Are women greener? Corporate gender diversity and environmental violations

Journal of Corporate Finance 2018 52, 118-142 open access
This study examines the relationship between board gender diversity and corporate environmental violations. Drawing on gender socialization and diversity theories, greater female board representation and female chief executive officers (CEO) are expected to reduce the frequency of corporate environmental violations. Empirical evidence in this study shows that firms with greater board gender diversity are less often sued for environmental infringements. In contrast, CEO gender is linked to reduced environmental litigation only in firms with low female board representation.

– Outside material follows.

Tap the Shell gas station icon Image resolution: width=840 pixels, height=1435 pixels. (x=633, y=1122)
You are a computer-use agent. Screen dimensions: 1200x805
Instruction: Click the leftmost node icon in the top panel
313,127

I explore the relationship between board gender diversity and improved corporate environmental policies as a mechanism to explain the reduced litigation frequency. The findings are robust to controlling for reverse causality, propensity score matching, subsample analyses, different variable definitions, alternative model specifications, and industry controls and adjustments. These findings provide important insights to investors, managers, and policymakers into the role of female leadership in public companies.

CEO gender and employee relations: Evidence from labor lawsuits

Journal of Banking & Finance 2021 128, 106136
This study investigates the relationship between the gender of chief executive officers (CEOs) and firms’ employee relations, as proxied by labor lawsuits. Drawing on gender socialization, upper echelons, and stakeholder theories, this study hypothesizes that firms with female CEOs have superior employee relations. Using a hand-collected sample of 11,970 labor lawsuits filed against Standard & Poor's 1500 firms from 2001–2014, the empirical results show that firms led by female CEOs experience fewer labor lawsuits. The findings are robust to a series of additional analyses to alleviate endogeneity concerns. The evidence from this study provides novel insights into the role of female corporate leaders in the context of employee relations.

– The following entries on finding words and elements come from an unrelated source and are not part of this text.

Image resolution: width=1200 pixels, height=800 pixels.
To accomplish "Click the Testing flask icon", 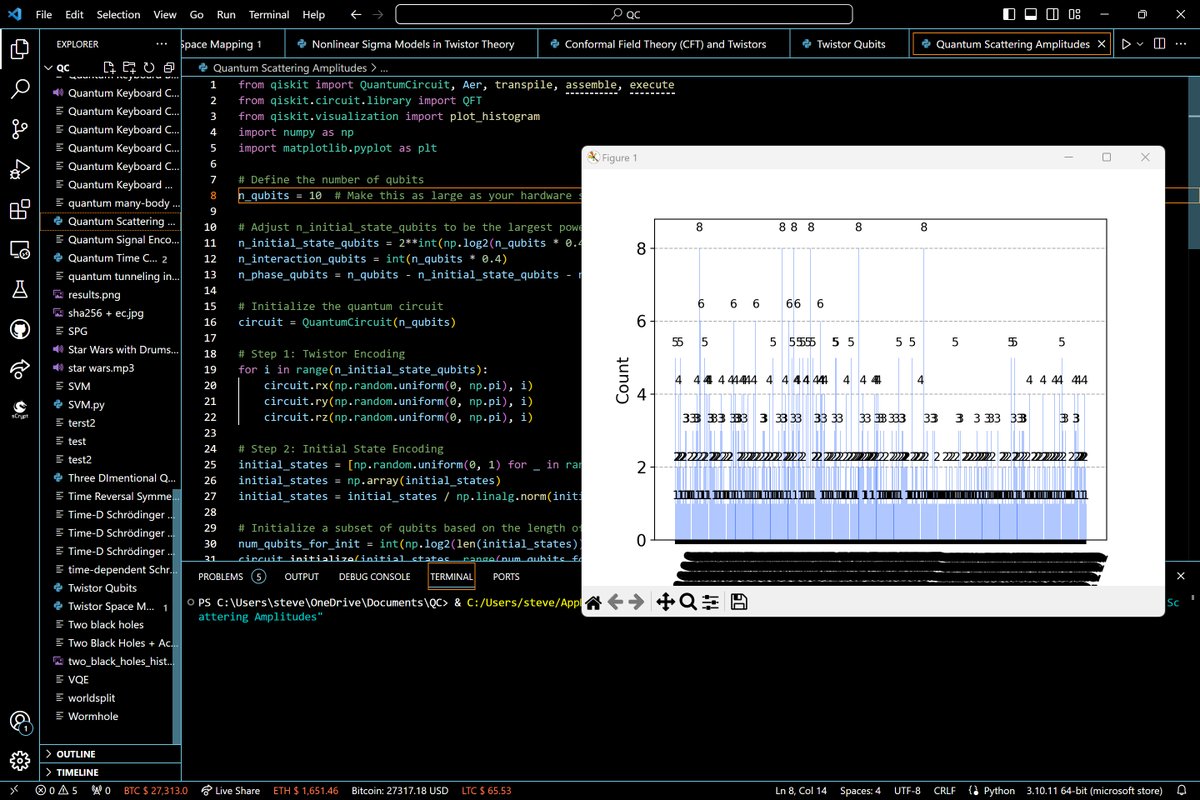I will (20, 291).
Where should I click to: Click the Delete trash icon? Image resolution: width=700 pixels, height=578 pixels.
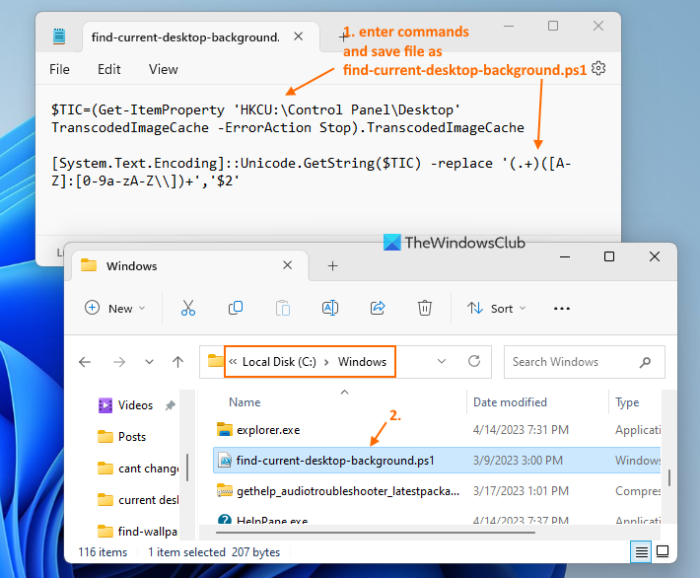click(x=425, y=308)
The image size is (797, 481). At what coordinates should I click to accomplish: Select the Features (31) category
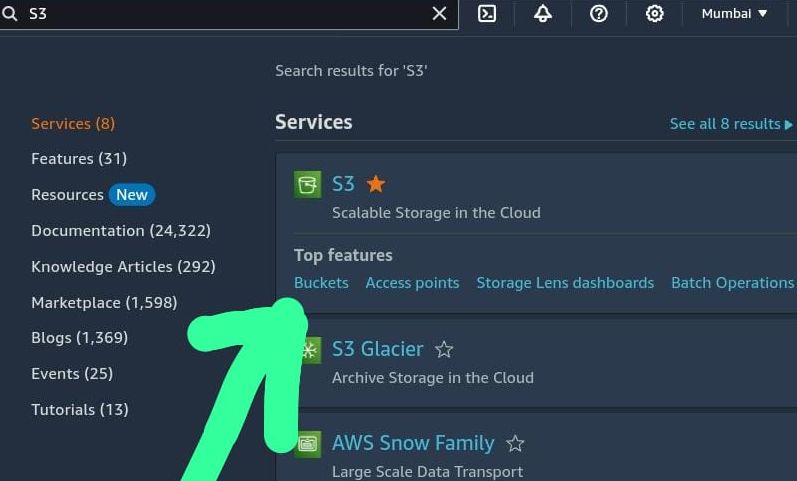pos(79,159)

Rhetoric, Reality, and Reputation: Do CSR and Political Lobbying Protect Shareholder Wealth against Environmental Lawsuits?

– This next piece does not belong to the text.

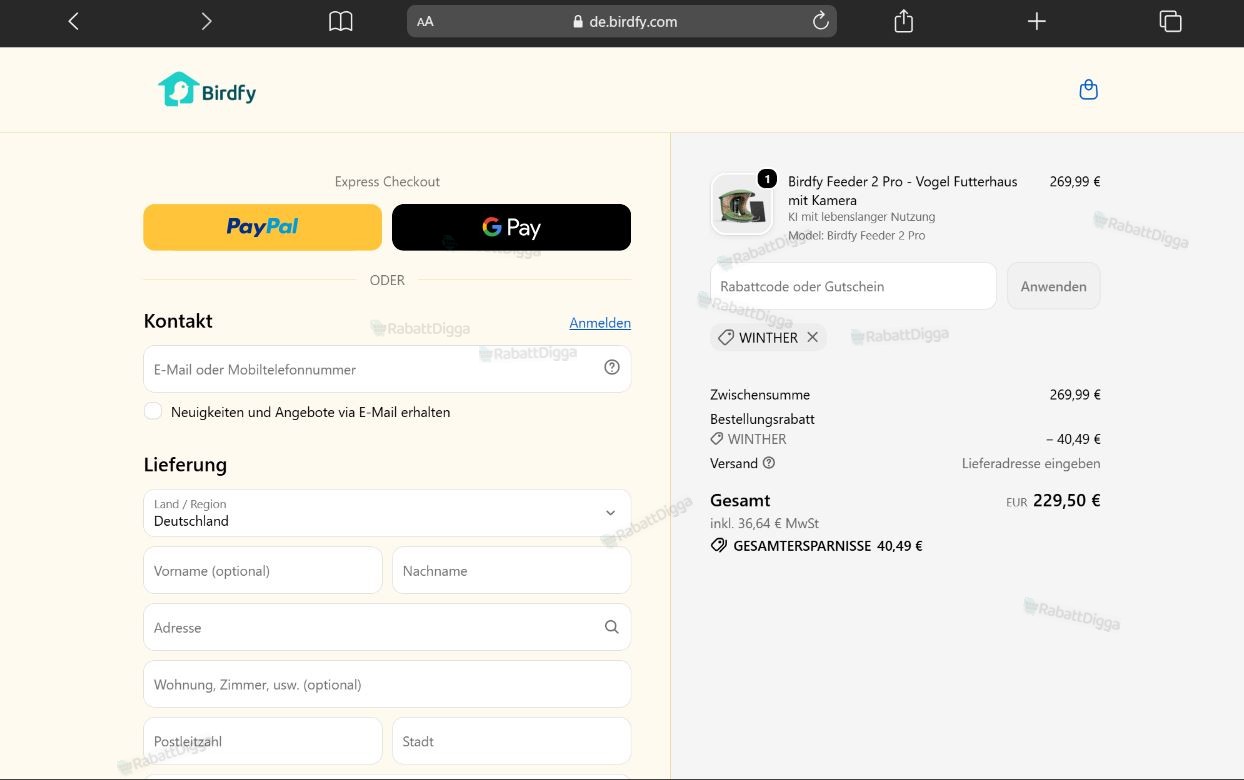Viewport: 1244px width, 780px height.
Task: Remove the WINTHER discount code tag
Action: pos(812,337)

Journal of Financial and Quantitative Analysis 2020 55(2), 679-706
We investigate whether firms’ corporate social responsibility (CSR) reputations and environmental lobbying efforts protect shareholder wealth in the event of environmental lawsuits. Using a sample of lawsuits filed in United States Federal Courts, we find that firms with superior CSR reputations suffer worse market reactions to environmental allegations. In contrast, lobbying cushions filing-date valuation losses, providing insurance-like protection against lawsuits. Our results are robust to subsample analyses, a falsification test, propensity score matching, and alternative empirical proxies and model specifications.

Corporate litigation and executive turnover

Journal of Corporate Finance 2015 34, 268-292
We examine executive turnover following environmental, antitrust, intellectual property (IP), and contractual lawsuits filed against their companies. We find that companies' responses to lawsuits depend on the nature of the allegations. In particular, contractual lawsuits are followed by increased turnover of CEOs and inside directors, whereas following environmental and IP lawsuits, only outside directors tend to depart. Antitrust lawsuits are followed by increased appointments of inside directors. We also find that lawsuit merit and pecuniary demands for damages play a role in determining executive turnover. In addition, we find some evidence of reduced CEO compensation following lawsuits. Overall, we provide insights into the effectiveness of the executive labor market in responding to alleged corporate wrongdoing.